1.6 String Compression

Implement a method to perform basic string compression using the counts of repeated characters. For example, the string aabcccccaaa would become a2b1c5a3. If the “compressed” string would not become smaller than the original string, your method should return the original string. You can assume the string has only uppercase and lowercase letters (a - z).

Hint

• Do the easy thing first. Compress the string, then compare the lengths.
• Be careful that you aren’t repeatedly concatenating strings together. This can be very inefficient.

Solution

本题需要我们压缩给定的字符串，用数字表示前面一个字母的重复次数，这种方法对于重复字母较少的字符串，压缩后反而会出现长度变大的情况，因此需要先对压缩后的长度进行计算，如果压缩后长度变小才开始执行压缩。

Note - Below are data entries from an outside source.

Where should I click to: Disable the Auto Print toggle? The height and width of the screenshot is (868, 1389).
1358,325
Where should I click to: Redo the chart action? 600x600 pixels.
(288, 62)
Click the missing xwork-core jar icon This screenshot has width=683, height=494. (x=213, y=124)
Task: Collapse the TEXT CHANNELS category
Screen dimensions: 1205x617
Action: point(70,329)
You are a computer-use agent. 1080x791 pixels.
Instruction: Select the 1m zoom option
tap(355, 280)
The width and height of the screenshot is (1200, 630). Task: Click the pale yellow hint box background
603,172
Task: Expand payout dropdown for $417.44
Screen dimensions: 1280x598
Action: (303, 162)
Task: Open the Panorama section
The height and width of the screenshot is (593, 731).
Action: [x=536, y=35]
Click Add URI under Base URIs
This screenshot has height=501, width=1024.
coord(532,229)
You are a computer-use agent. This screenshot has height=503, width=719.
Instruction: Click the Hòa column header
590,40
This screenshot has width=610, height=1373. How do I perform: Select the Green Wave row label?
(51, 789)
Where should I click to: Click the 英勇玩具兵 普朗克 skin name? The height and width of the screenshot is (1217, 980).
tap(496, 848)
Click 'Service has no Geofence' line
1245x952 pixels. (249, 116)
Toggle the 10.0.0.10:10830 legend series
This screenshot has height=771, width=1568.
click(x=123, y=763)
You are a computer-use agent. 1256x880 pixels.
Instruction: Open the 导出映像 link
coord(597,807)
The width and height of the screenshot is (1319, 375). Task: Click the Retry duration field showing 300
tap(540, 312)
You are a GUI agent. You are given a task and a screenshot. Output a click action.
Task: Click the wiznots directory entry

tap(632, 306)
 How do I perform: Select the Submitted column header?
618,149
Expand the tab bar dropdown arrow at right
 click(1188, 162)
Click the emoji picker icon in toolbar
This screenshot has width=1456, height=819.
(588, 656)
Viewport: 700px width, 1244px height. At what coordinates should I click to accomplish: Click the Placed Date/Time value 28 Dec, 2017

注意当开始压缩时，避免直接使用字符串的相加，当数据量较大时这种运算非常低效。

public String stringCompress(String str) {
	if (str == null || str.isEmpty()) return str;
	int newLength = calculateLength(str);
	if (newLength >= str.length()) return str;

	StringBuilder sb = new StringBuilder(newLength);
	int count = 0;
	for (int i = 0; i < str.length(); i++) {
		count++;
		if (i + 1 >= str.length() || str.charAt(i) != str.charAt(i + 1)) {
			sb.append(str.charAt(i));
			sb.append(count);
			count = 0;
		}
	}
	return sb.toString();
}

private int calculateLength(String str) {
	int result = 0, count = 0;
	for (int i = 0; i < str.length(); i++) {
		count++;
		if (i + 1 >= str.length() || str.charAt(i) != str.charAt(i + 1)) {
			result += 1 + String.valueOf(count).length();
			count = 0;
		}
	}
	return result;
}